Write out all of the entries, matching the original exactly.

[Stored data]
+--
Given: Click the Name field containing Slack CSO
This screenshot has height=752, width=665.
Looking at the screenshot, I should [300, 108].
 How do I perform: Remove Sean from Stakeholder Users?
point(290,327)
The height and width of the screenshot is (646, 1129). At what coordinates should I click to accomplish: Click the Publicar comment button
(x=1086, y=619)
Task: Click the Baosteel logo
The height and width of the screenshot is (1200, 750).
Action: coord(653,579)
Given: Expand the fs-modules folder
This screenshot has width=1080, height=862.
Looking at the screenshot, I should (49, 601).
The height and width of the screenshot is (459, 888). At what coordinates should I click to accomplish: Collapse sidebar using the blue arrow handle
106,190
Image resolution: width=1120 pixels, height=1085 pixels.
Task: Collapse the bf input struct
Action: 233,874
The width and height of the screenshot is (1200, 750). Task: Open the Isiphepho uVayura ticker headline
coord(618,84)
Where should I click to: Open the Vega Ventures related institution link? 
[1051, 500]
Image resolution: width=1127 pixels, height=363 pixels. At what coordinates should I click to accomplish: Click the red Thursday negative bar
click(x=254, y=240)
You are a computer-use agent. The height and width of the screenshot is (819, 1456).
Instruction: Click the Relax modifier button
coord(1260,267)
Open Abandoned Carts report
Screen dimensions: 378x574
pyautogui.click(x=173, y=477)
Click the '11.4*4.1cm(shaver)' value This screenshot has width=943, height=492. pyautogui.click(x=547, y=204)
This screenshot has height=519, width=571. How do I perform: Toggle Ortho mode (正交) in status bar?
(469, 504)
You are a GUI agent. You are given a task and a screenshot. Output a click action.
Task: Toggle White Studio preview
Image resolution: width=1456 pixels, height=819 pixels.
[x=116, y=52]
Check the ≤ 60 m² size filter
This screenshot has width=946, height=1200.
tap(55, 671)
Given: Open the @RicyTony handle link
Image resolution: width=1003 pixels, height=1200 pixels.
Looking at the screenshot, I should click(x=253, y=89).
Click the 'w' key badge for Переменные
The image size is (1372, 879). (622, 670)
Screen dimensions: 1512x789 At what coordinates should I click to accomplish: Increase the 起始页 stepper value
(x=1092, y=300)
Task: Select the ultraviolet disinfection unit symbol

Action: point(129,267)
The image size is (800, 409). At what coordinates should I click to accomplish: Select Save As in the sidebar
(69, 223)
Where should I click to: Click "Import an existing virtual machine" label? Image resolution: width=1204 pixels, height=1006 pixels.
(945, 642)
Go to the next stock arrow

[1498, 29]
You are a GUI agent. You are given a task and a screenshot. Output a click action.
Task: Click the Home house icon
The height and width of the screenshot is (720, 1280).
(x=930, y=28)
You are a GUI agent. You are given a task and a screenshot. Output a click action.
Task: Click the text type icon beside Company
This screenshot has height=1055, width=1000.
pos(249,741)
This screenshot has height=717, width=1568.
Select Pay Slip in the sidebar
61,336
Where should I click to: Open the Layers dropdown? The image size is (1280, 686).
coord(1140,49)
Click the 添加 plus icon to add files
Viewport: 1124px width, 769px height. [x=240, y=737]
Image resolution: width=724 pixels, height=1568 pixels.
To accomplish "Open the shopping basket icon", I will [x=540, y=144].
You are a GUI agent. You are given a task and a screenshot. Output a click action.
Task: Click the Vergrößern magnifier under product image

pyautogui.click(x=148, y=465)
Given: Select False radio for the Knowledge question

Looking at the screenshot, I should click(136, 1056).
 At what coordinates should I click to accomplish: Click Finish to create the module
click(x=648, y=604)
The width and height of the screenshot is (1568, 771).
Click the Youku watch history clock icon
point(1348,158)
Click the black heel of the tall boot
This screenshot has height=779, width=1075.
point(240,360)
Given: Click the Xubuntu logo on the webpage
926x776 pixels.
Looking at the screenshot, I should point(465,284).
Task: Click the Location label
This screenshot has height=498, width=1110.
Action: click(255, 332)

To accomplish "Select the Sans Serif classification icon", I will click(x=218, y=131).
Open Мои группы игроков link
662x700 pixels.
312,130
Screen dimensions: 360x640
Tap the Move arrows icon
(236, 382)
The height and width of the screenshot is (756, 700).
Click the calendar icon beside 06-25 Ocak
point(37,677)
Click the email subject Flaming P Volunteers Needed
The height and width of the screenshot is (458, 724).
+--
**Exercise solution**
Given: Click the Name field containing Slack CSO
This screenshot has height=752, width=665.
Looking at the screenshot, I should [300, 108].
 How do I perform: Remove Sean from Stakeholder Users?
point(290,327)
The height and width of the screenshot is (646, 1129). At what coordinates should I click to accomplish: Click the Publicar comment button
(x=1086, y=619)
Task: Click the Baosteel logo
The height and width of the screenshot is (1200, 750).
Action: coord(653,579)
Given: Expand the fs-modules folder
This screenshot has width=1080, height=862.
Looking at the screenshot, I should (49, 601).
The height and width of the screenshot is (459, 888). At what coordinates should I click to accomplish: Collapse sidebar using the blue arrow handle
106,190
Image resolution: width=1120 pixels, height=1085 pixels.
Task: Collapse the bf input struct
Action: 233,874
The width and height of the screenshot is (1200, 750). Task: Open the Isiphepho uVayura ticker headline
coord(618,84)
Where should I click to: Open the Vega Ventures related institution link? 
[1051, 500]
Image resolution: width=1127 pixels, height=363 pixels. At what coordinates should I click to accomplish: Click the red Thursday negative bar
click(x=254, y=240)
You are a computer-use agent. The height and width of the screenshot is (819, 1456).
Instruction: Click the Relax modifier button
coord(1260,267)
Open Abandoned Carts report
Screen dimensions: 378x574
pyautogui.click(x=173, y=477)
Click the '11.4*4.1cm(shaver)' value This screenshot has width=943, height=492. pyautogui.click(x=547, y=204)
This screenshot has height=519, width=571. How do I perform: Toggle Ortho mode (正交) in status bar?
(469, 504)
You are a GUI agent. You are given a task and a screenshot. Output a click action.
Task: Toggle White Studio preview
Image resolution: width=1456 pixels, height=819 pixels.
[x=116, y=52]
Check the ≤ 60 m² size filter
This screenshot has width=946, height=1200.
tap(55, 671)
Given: Open the @RicyTony handle link
Image resolution: width=1003 pixels, height=1200 pixels.
Looking at the screenshot, I should click(x=253, y=89).
Click the 'w' key badge for Переменные
The image size is (1372, 879). (622, 670)
Screen dimensions: 1512x789 At what coordinates should I click to accomplish: Increase the 起始页 stepper value
(x=1092, y=300)
Task: Select the ultraviolet disinfection unit symbol

Action: point(129,267)
The image size is (800, 409). At what coordinates should I click to accomplish: Select Save As in the sidebar
(69, 223)
Where should I click to: Click "Import an existing virtual machine" label? Image resolution: width=1204 pixels, height=1006 pixels.
(945, 642)
Go to the next stock arrow

[1498, 29]
You are a GUI agent. You are given a task and a screenshot. Output a click action.
Task: Click the Home house icon
The height and width of the screenshot is (720, 1280).
(x=930, y=28)
You are a GUI agent. You are given a task and a screenshot. Output a click action.
Task: Click the text type icon beside Company
This screenshot has height=1055, width=1000.
pos(249,741)
This screenshot has height=717, width=1568.
Select Pay Slip in the sidebar
61,336
Where should I click to: Open the Layers dropdown? The image size is (1280, 686).
coord(1140,49)
Click the 添加 plus icon to add files
Viewport: 1124px width, 769px height. [x=240, y=737]
Image resolution: width=724 pixels, height=1568 pixels.
To accomplish "Open the shopping basket icon", I will [x=540, y=144].
You are a GUI agent. You are given a task and a screenshot. Output a click action.
Task: Click the Vergrößern magnifier under product image

pyautogui.click(x=148, y=465)
Given: Select False radio for the Knowledge question

Looking at the screenshot, I should click(136, 1056).
 At what coordinates should I click to accomplish: Click Finish to create the module
click(x=648, y=604)
The width and height of the screenshot is (1568, 771).
Click the Youku watch history clock icon
point(1348,158)
Click the black heel of the tall boot
This screenshot has height=779, width=1075.
point(240,360)
Given: Click the Xubuntu logo on the webpage
926x776 pixels.
Looking at the screenshot, I should point(465,284).
Task: Click the Location label
This screenshot has height=498, width=1110.
Action: click(255, 332)

To accomplish "Select the Sans Serif classification icon", I will click(x=218, y=131).
Open Мои группы игроков link
662x700 pixels.
312,130
Screen dimensions: 360x640
Tap the Move arrows icon
(236, 382)
The height and width of the screenshot is (756, 700).
Click the calendar icon beside 06-25 Ocak
point(37,677)
Click the email subject Flaming P Volunteers Needed
The height and width of the screenshot is (458, 724).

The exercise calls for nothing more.